Frank-The bubble was driven by a number of factors, easy financing among them. A contributing factor that seems to be forgotten or rarely mentioned is the preponderance of shady deals, many of them fraudulent. The “Silent Second” you mention happens to be one of the schemes. Another that became popular in the boom time were cash back schemes that required a sales price above the listed price, a compliant appraiser and real estate broker. The lender was duped into approving and making a loan in excess of the value of the property. At closing, the seller credits the excess to the buyer, an entity controlled by the buyer, or a member of the fraud ring.
An appraiser is engaged to ferret out such transactions. If the appraiser is acting professionally, and doing their job properly, these fraudulent sales stand out like a sore thumb and should not be included as comparable sales. Unfortunately, it takes only a few appraiser involved in a number of appraisal assignments to allow the schemes to be successful. The wreckage resulting from their negligence is apparent all over the country, particularly here in the Sunshine State.
Dennis-As a result of the sub-prime implosion, the frequency of mortgage fraud as well as declining values, all aspects of the loan origination process seem to be under scrutiny. It is apparent regulators feel that appraisers were receiving a lot of pressure from sellers, agents and lenders with regard to values. Was this your experience? Did you feel others were trying to influence your opinion of value?
Frank-Pressure on appraisers is a reality; however it is nothing new. It existed long before the licensing and regulation of real estate appraisers that resulted from the last mortgage lending catastrophe in the 1980′s. The pressure is not limited to value issues. It includes encouragement to ignore detrimental property condition, detrimental market condition, encouragement to falsify occupancy and any factor that may affect the loan approval or acceptance in a particular loan program of product.
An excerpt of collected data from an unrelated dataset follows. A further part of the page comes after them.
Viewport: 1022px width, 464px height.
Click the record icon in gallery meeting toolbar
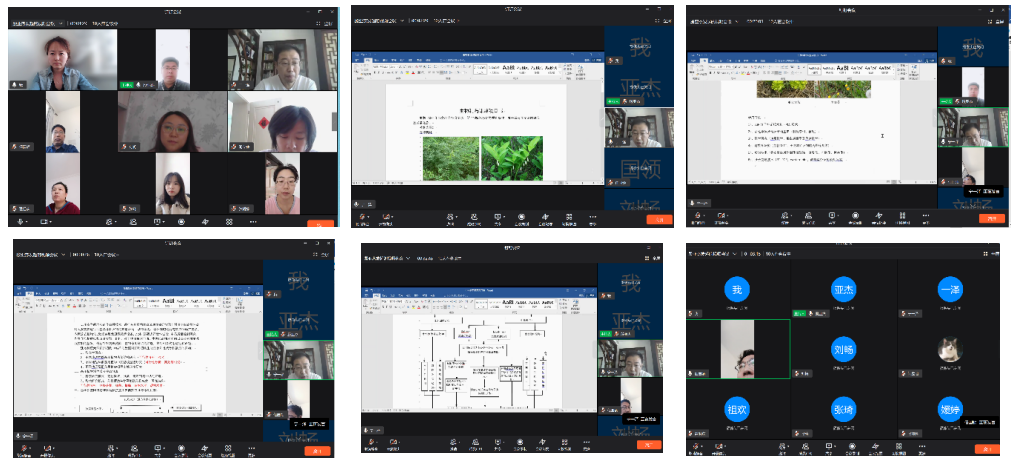(x=181, y=221)
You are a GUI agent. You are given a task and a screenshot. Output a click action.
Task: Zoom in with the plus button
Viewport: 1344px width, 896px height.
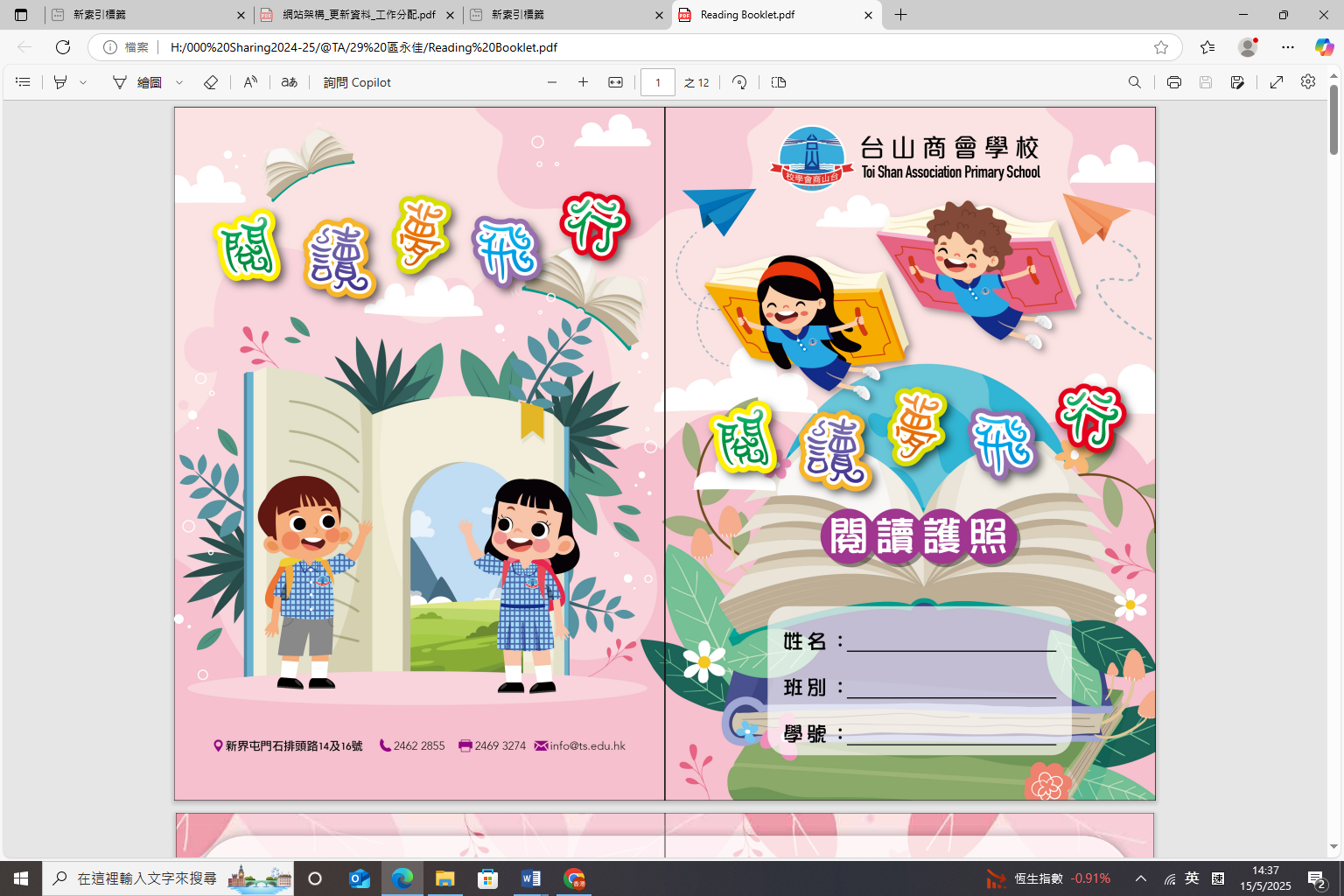click(583, 82)
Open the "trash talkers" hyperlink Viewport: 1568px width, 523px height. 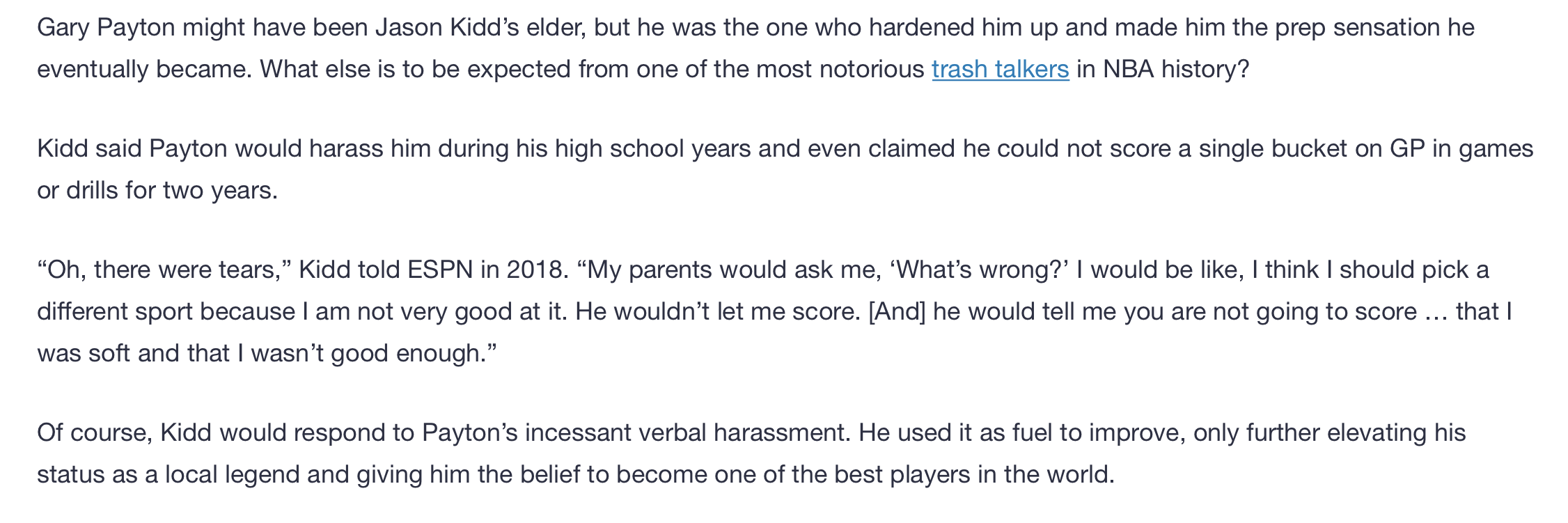tap(1000, 70)
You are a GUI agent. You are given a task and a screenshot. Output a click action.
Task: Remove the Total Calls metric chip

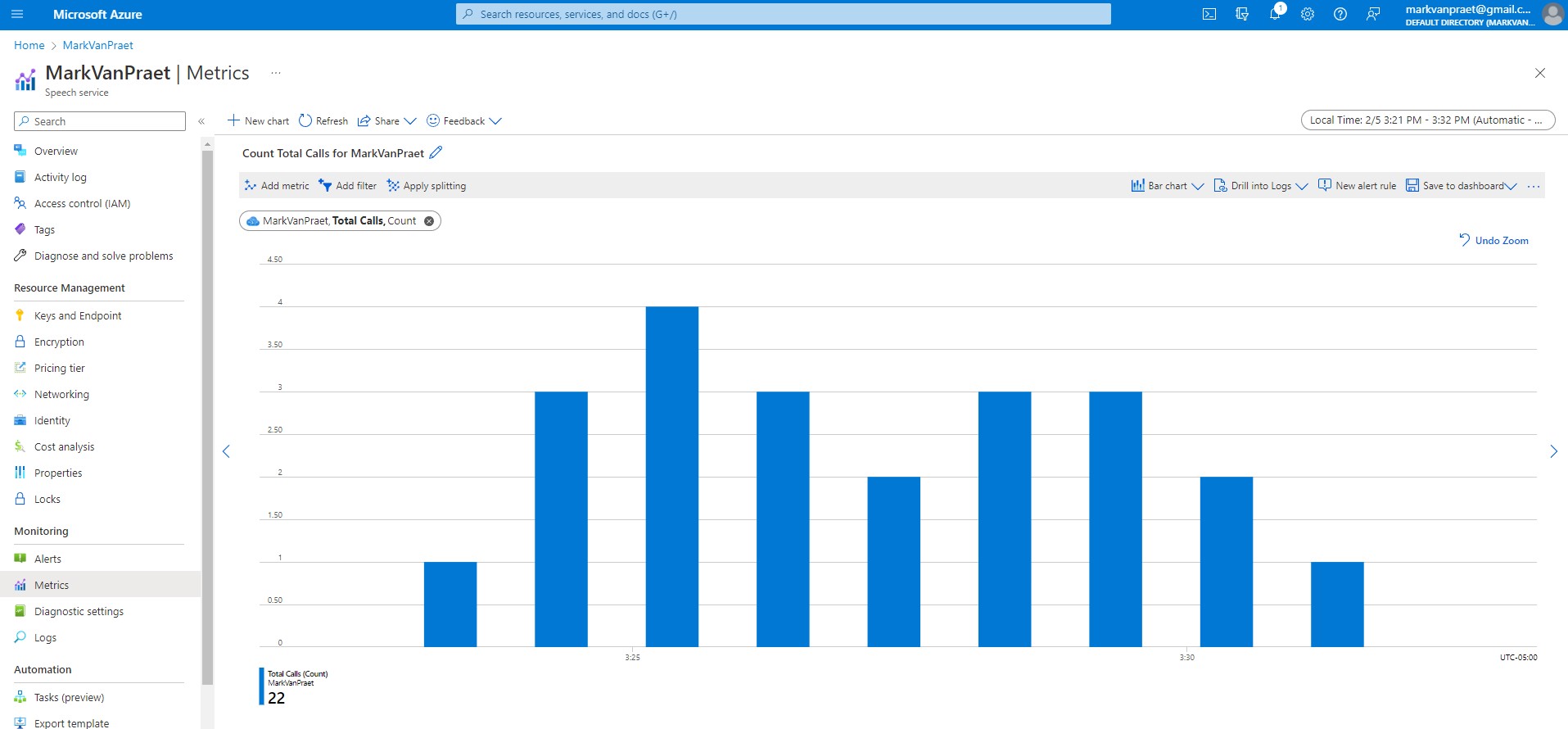coord(429,221)
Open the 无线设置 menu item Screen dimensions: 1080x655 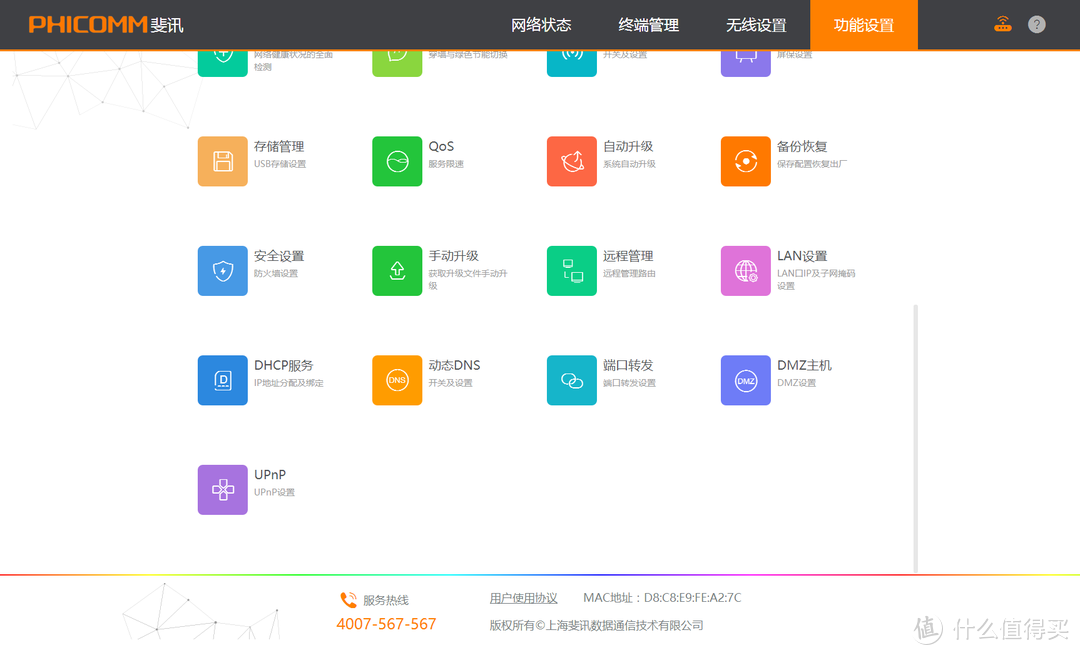click(x=756, y=25)
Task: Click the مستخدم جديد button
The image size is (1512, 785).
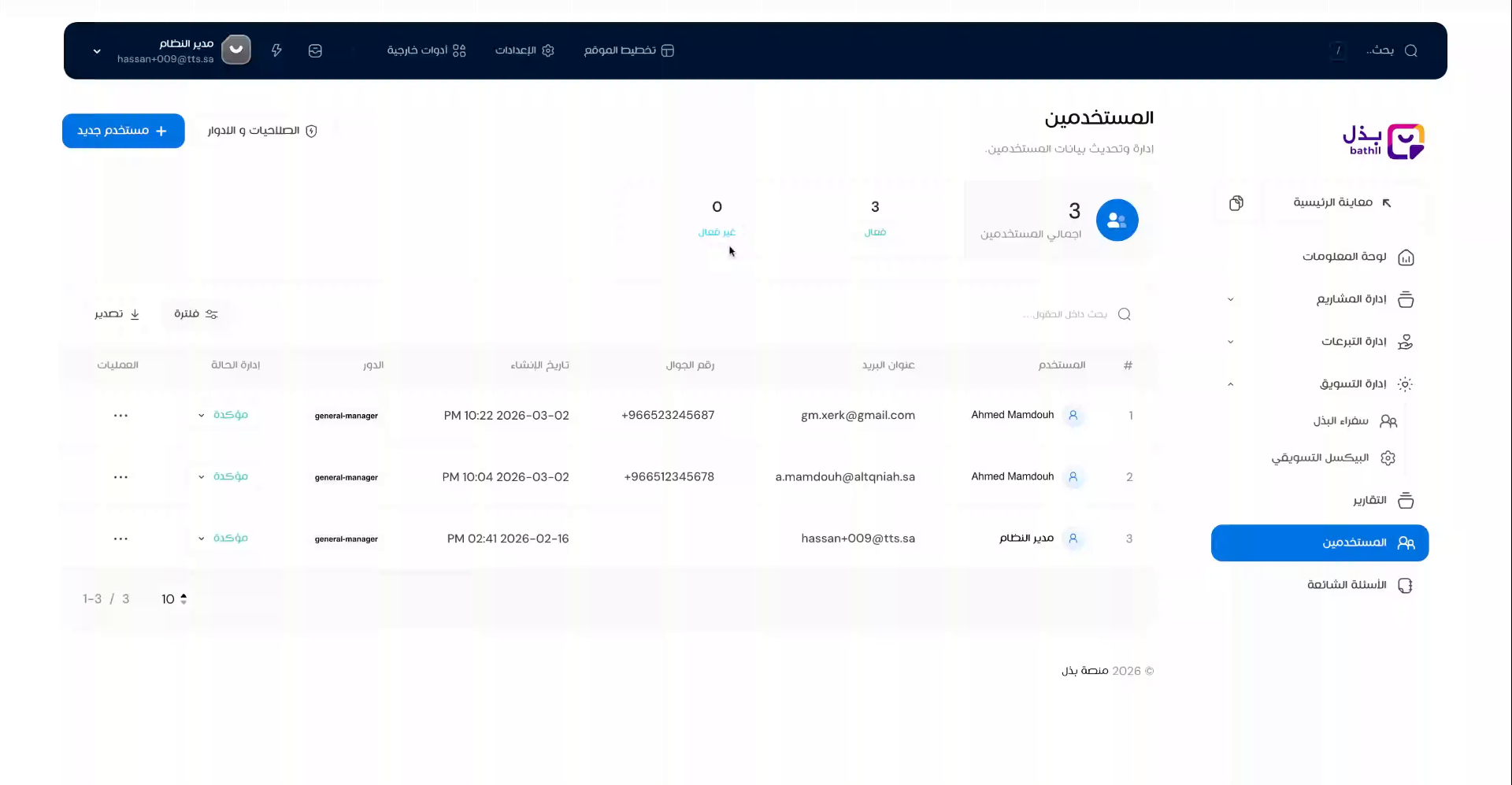Action: pyautogui.click(x=124, y=131)
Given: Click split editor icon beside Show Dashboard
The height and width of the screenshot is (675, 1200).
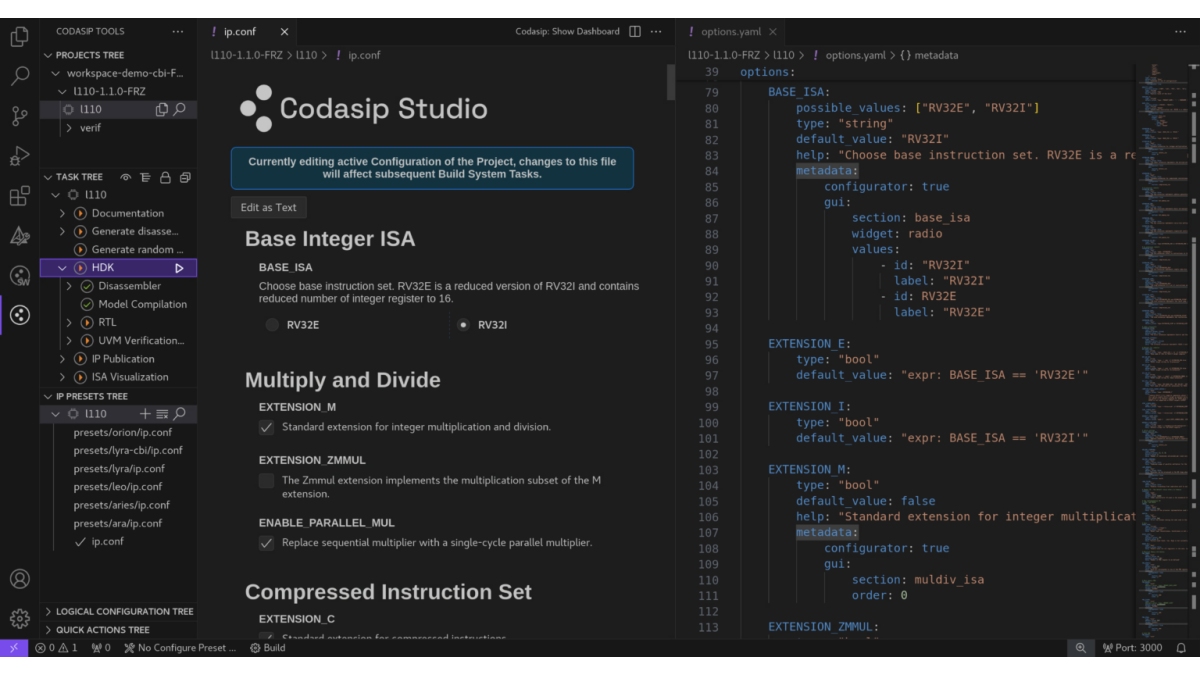Looking at the screenshot, I should pos(634,32).
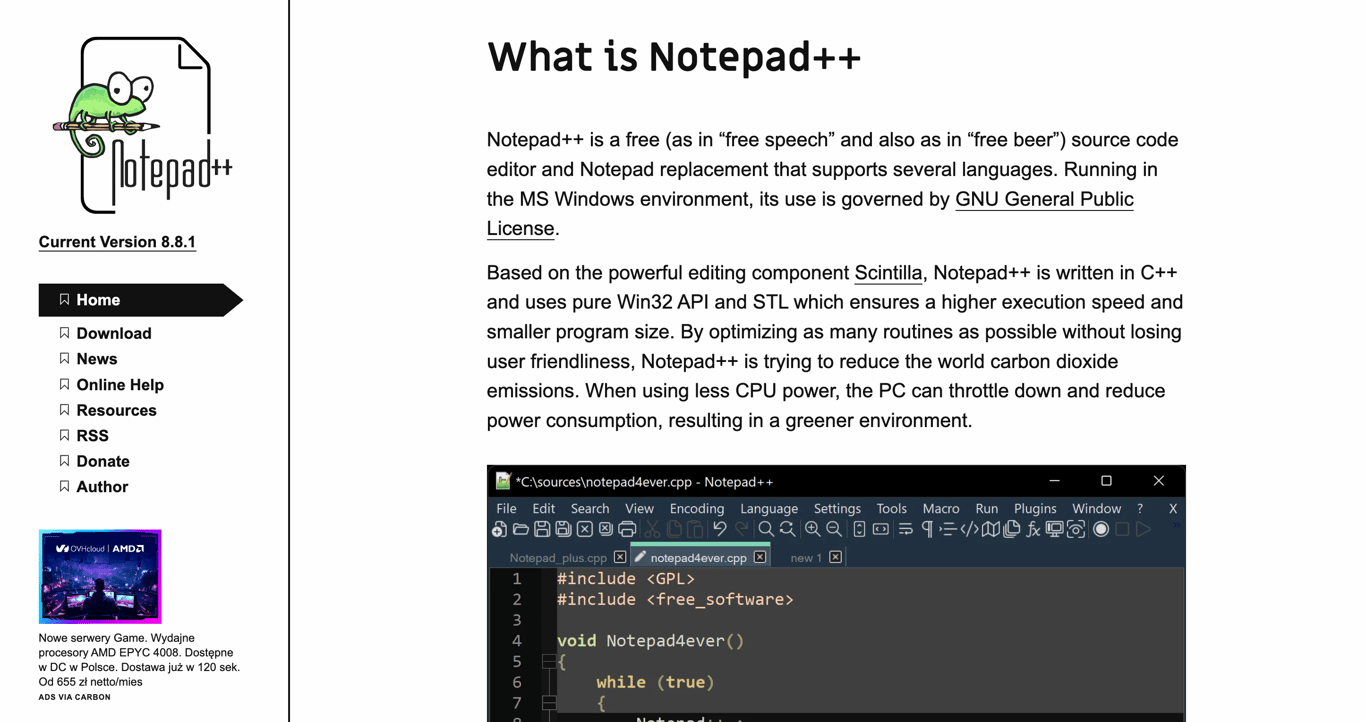This screenshot has height=722, width=1366.
Task: Start macro recording with the record icon
Action: (x=1100, y=530)
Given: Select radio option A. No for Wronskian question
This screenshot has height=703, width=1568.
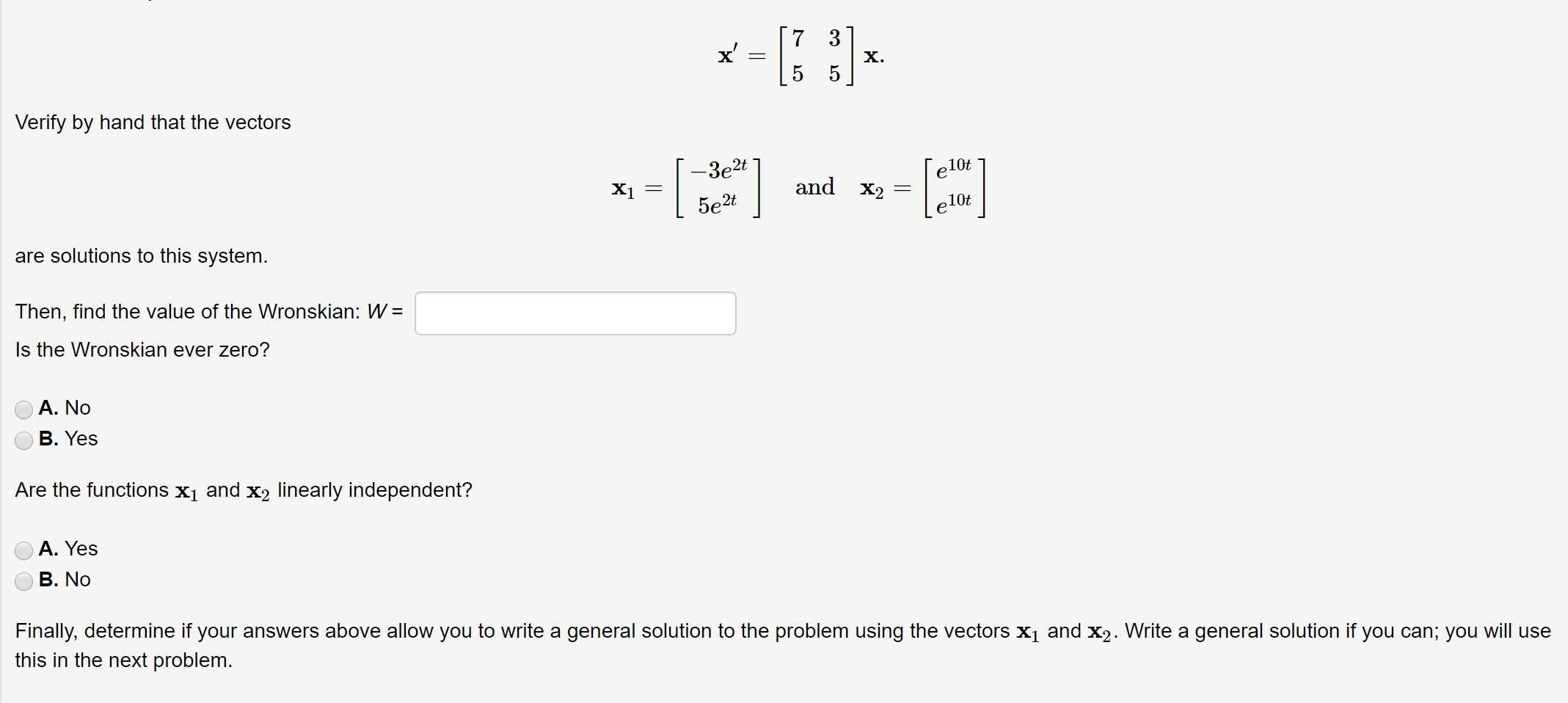Looking at the screenshot, I should pyautogui.click(x=24, y=409).
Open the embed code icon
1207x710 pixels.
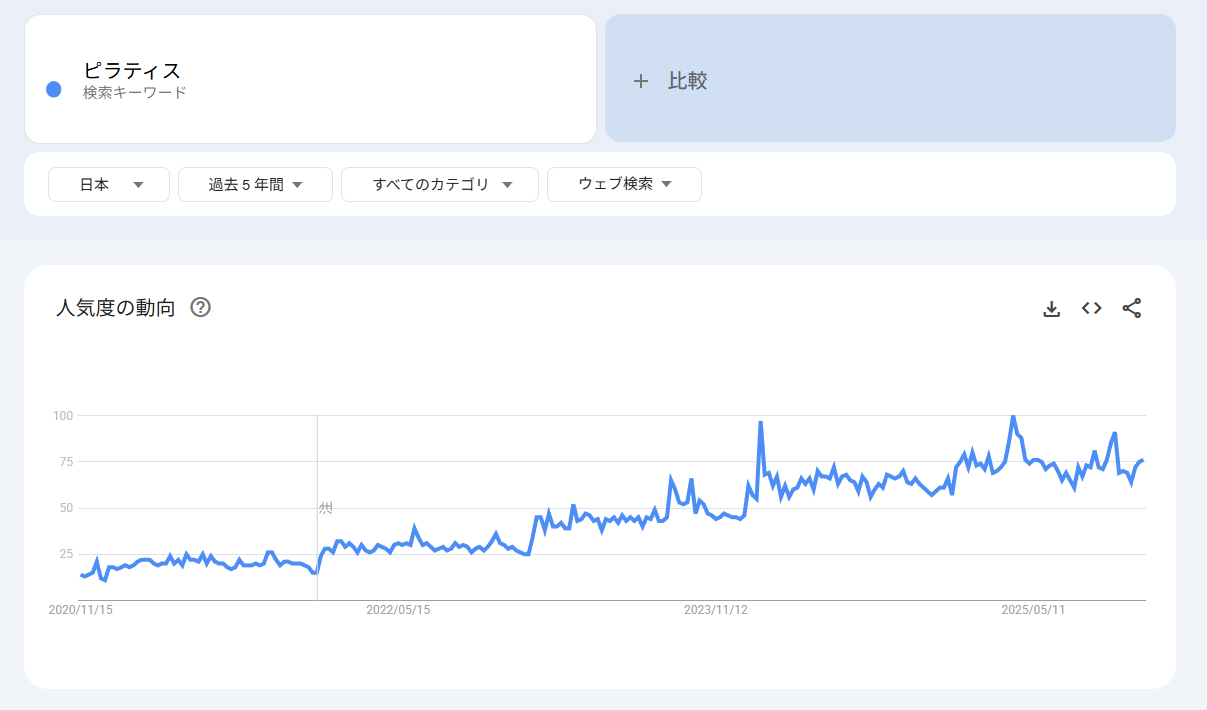point(1091,308)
Pressure on appraisers is not limited to assignments related to mortgage lending. Appraisers involved in divorce, eminent domain, estate and tax appeal assignments are often subject to pressure to shade their opinions and conclusions in favor of the interests of a particular party. However, appraisers are licensed and certified, subject to state regulation and bound to adhere to the Uniform Standards of Professional Appraisal Practice to promote and maintain a high level of public trust in appraisal practice. Threats and intimidation do not justify an appraiser’s decision to succumb to pressure to falsify an appraisal or to act as an advocate for any party in a transaction.
Like I said in the beginning….Frank is knowledgeable and passionate about the appraisal professional. I’m going to stop here today but will pick up from here tomorrow. If you wish to reach Frank, his contact information is below:
Francois (Frank) K. Gregoire, IFA RAA
Gregoire & Gregoire, Inc.
727-344-3393
email: fgregoire1@yahoo.com
blog: http://appraiseractive.blogspot.com/
No related posts.
Related posts brought to you by Yet Another Related Posts Plugin.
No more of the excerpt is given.